Rhone Man. Here is case #4 that goes to your question:

EDIT: It was case #3 where the two IWR divers died, not #4. Case #4 is as follows:

Case #4. Hawaii.

" After ascending from his second 10-minute dive to 190 feet, a diver followed the decompression `ceilings' suggested by his dive computer. As he was nearing the end of his computer's suggested decompression schedule, he suddenly noticed weakness and incoordination in both arms, and numbness in his right leg. He immediately descended to a depth of 80 feet where, after 3 min, the symptoms disappeared. After a total of 8 min at 80 feet, he slowly ascended over a period of 50 min to 15 feet (his companion supplied him with fresh air tanks). He remained at this depth until his decompression computer had "cleared". He felt tired after surfacing, but was otherwise asymptomatic."
 
Here's another interesting case:

Case #5. Hawaii.

While conducting a solo dive at a depth of 195 feet, a diver became entangled in lines and mesh bags. In his struggles to free himself, he extended his time at depth well beyond the intended 10 minutes, and squandered much of the air he had expected to use for decompression. Upon freeing himself, he immediately began his ascent, but was mortified to discover that the boat anchor had broken loose and was gone. Swimming down-current, he fortuitously saw the anchor dragging across the bottom, and quickly caught up with the anchor line at a depth of 60 feet. At this time, his decompression computer indicated a `ceiling' of 70 feet, and his pressure gauge showed that his scuba tank was nearly empty. He slowly ascended to the surface and quickly explained his predicament to his companion in the boat. While waiting for his companion to rig a regulator to a fresh tank of air, he began feeling symptoms of severe dizziness and had problems with his vision.
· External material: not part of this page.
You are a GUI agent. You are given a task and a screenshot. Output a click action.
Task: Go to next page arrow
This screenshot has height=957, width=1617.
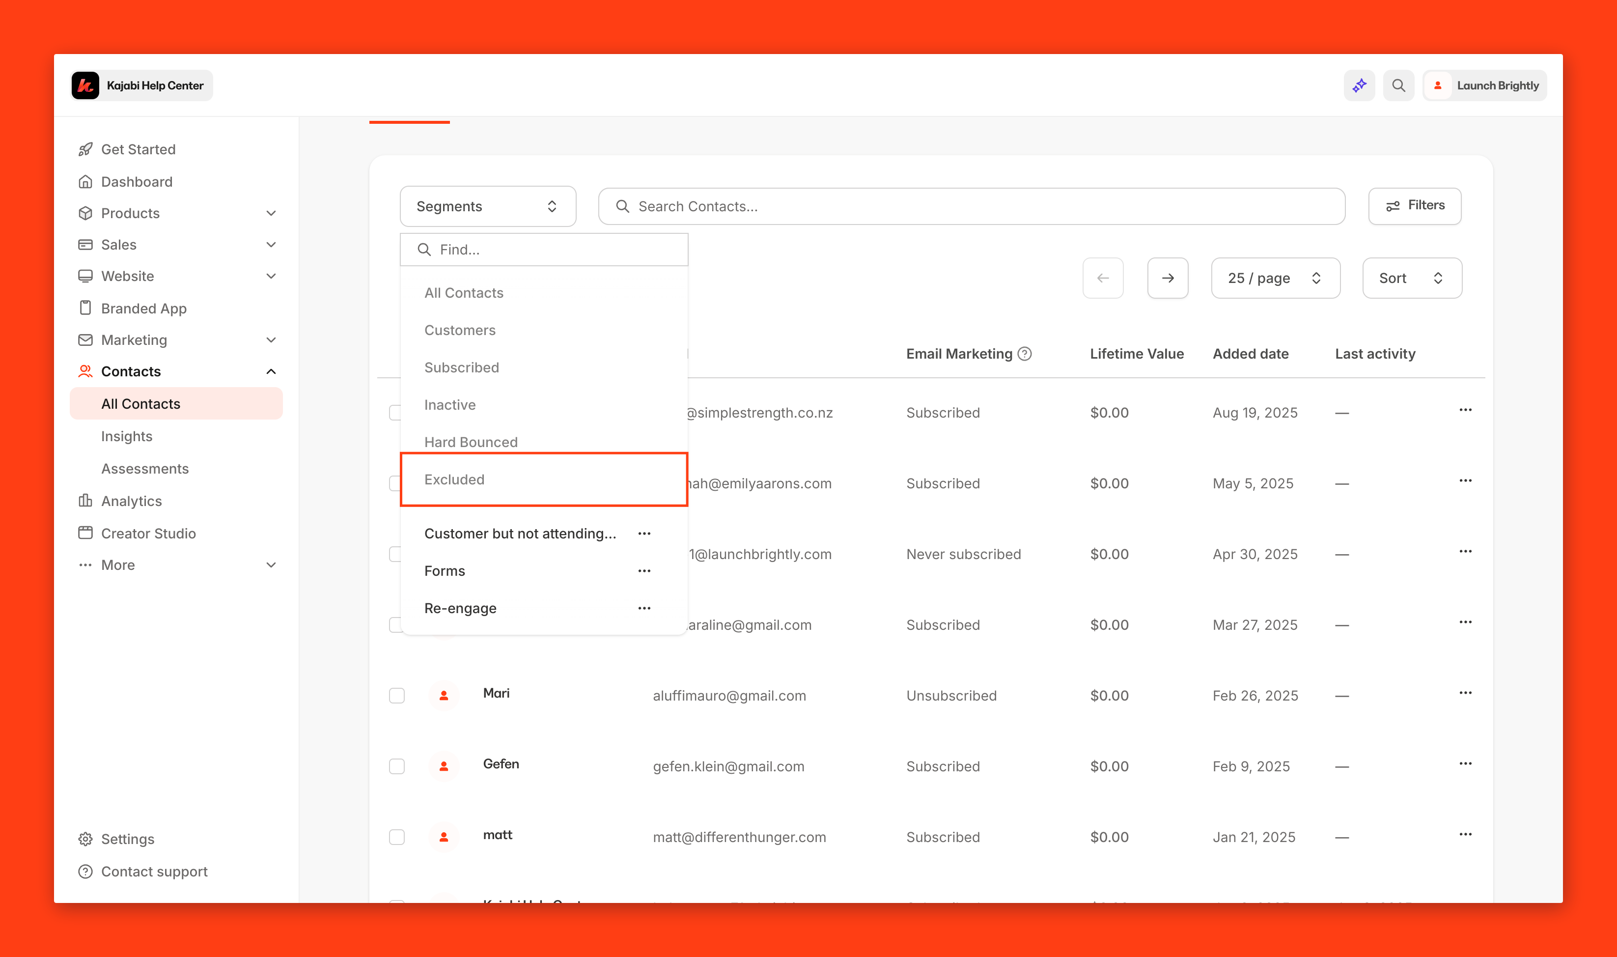(x=1167, y=278)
Grasping the second tank under his arm, he allowed himself to sink back down, nearly losing consciousness. Upon reaching a depth of 80 feet, his clouded consciousness fully resolved, and he remained 10-15 ft below his computer's recommended `ceiling' during subsequent decompression. Although he eventually exited the water before his computer had "cleared", he did not experience any additional symptoms.
 
So if I were a DR. and were asked if IWR should be done when a chamber is not available, I too would only give the go ahead if I am convinced the divers around the victim know how to do it and the victim is in a condition to go back in.

If a consensus was every achieved on an 'approved' method, then it would be great if a training course was available.